(Extracted records)
"""

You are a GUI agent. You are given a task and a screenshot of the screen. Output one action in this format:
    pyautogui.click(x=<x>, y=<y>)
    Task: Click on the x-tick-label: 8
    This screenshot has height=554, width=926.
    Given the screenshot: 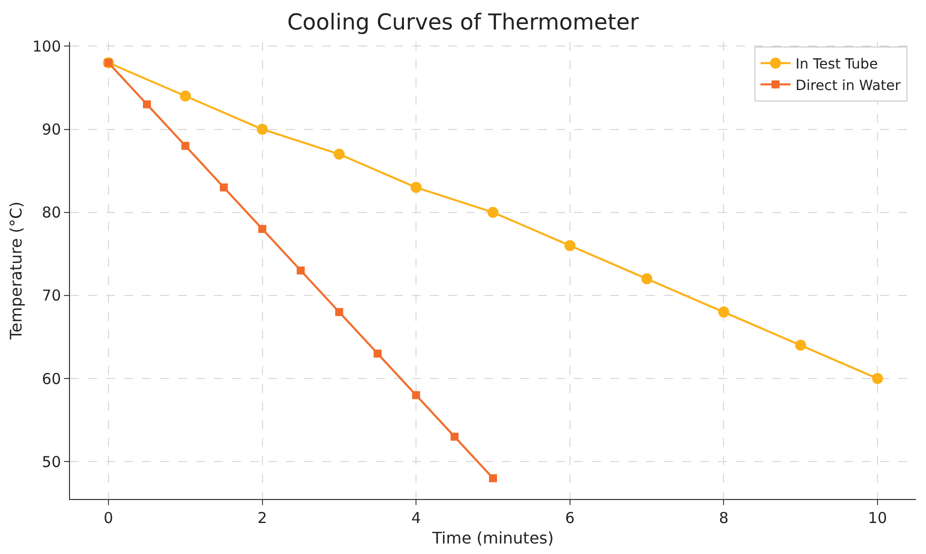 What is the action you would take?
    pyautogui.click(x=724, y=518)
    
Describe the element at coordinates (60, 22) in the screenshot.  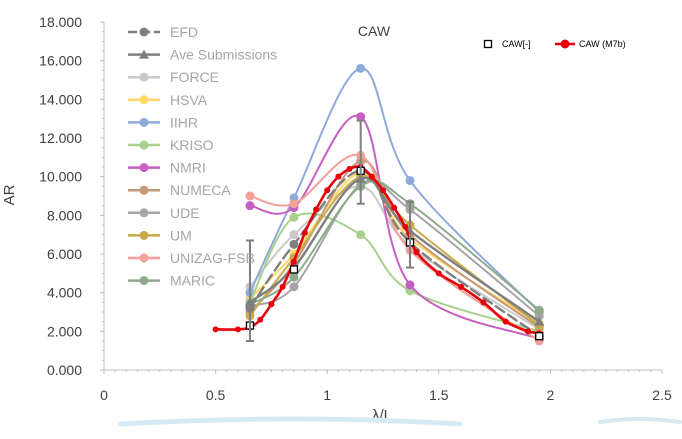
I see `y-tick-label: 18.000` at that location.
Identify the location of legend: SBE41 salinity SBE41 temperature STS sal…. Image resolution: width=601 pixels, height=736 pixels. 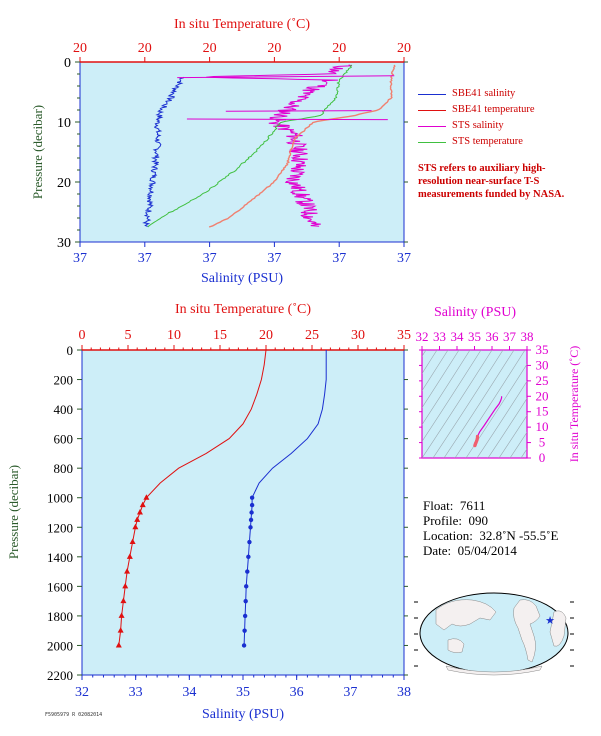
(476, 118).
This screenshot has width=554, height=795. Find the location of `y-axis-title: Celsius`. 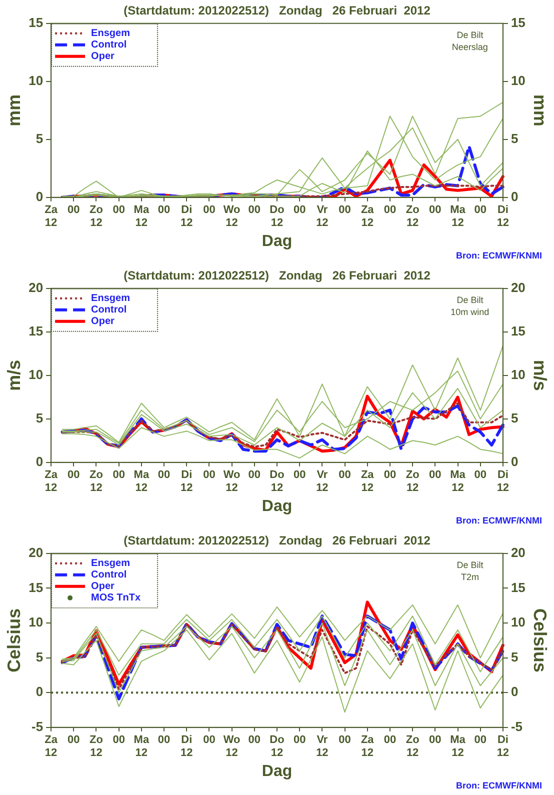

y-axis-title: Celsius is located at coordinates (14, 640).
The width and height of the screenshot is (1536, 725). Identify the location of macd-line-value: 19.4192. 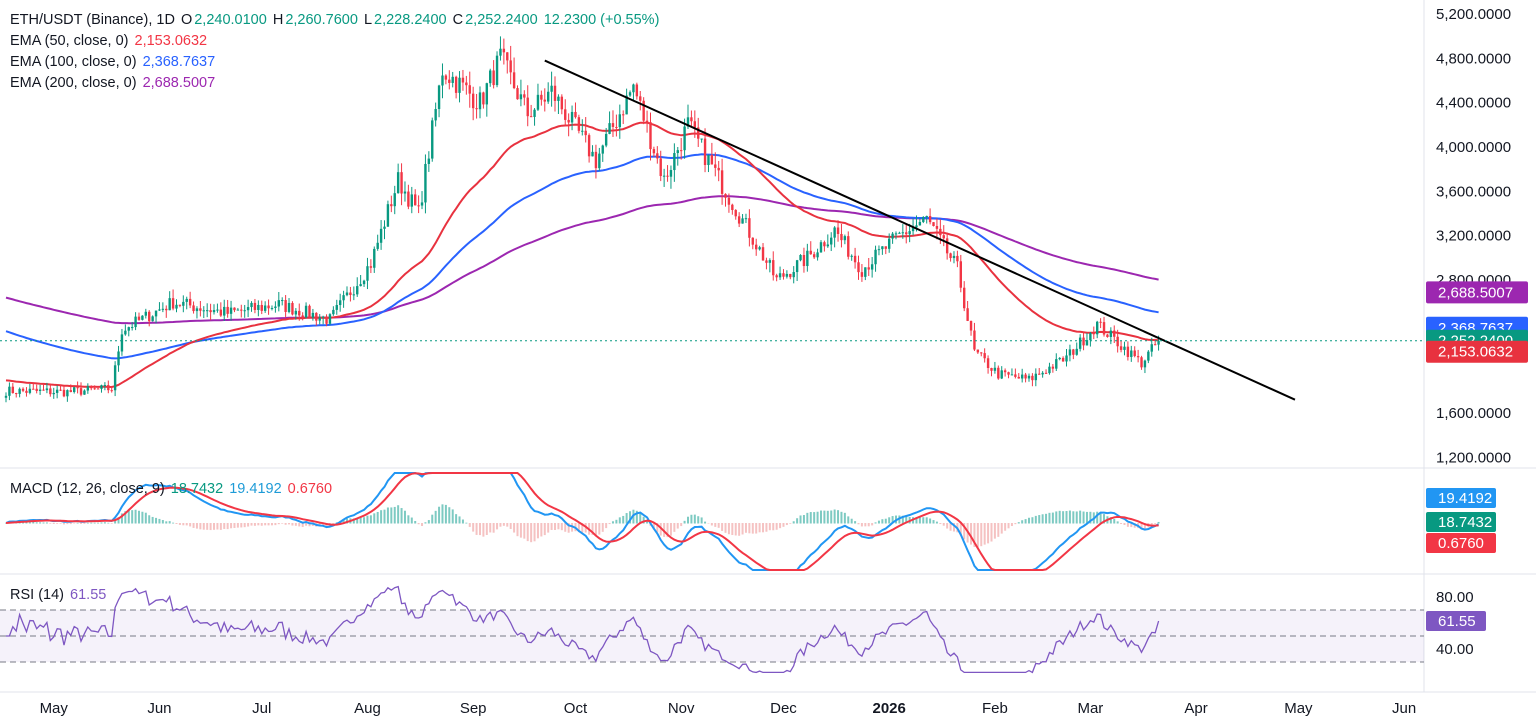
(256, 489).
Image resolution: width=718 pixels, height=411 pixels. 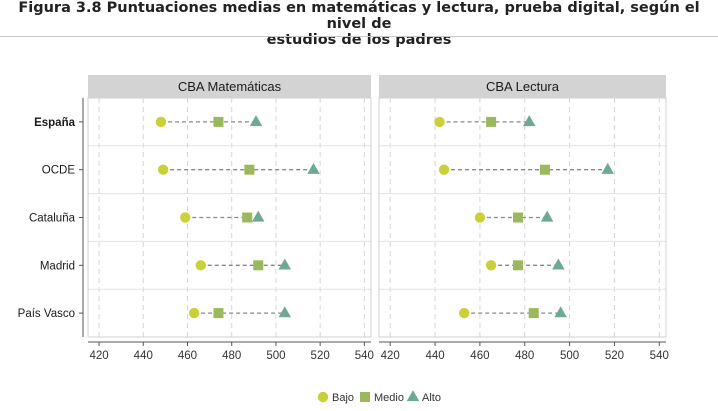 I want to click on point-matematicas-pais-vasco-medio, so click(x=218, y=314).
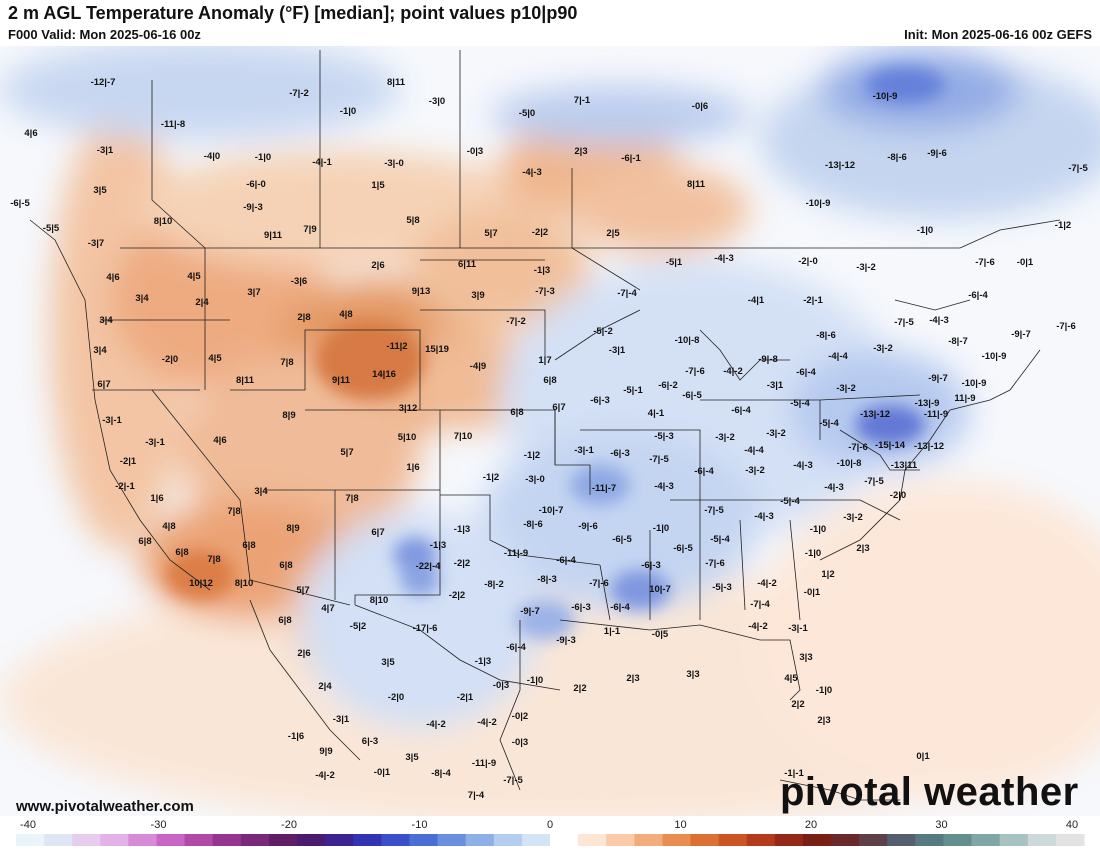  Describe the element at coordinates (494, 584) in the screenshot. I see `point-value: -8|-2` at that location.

"""

TASK ITEM:
Please repeat the material word for word, starting at the line that contains "Describe the element at coordinates (60, 22)" and ending at the line that contains "(476, 118).". Leave the pictures out of your answer.

ANSWER TO THIS PROBLEM:
Describe the element at coordinates (60, 22) in the screenshot.  
I see `y-tick-label: 18.000` at that location.
Identify the location of legend: SBE41 salinity SBE41 temperature STS sal…. Image resolution: width=601 pixels, height=736 pixels. 
(476, 118).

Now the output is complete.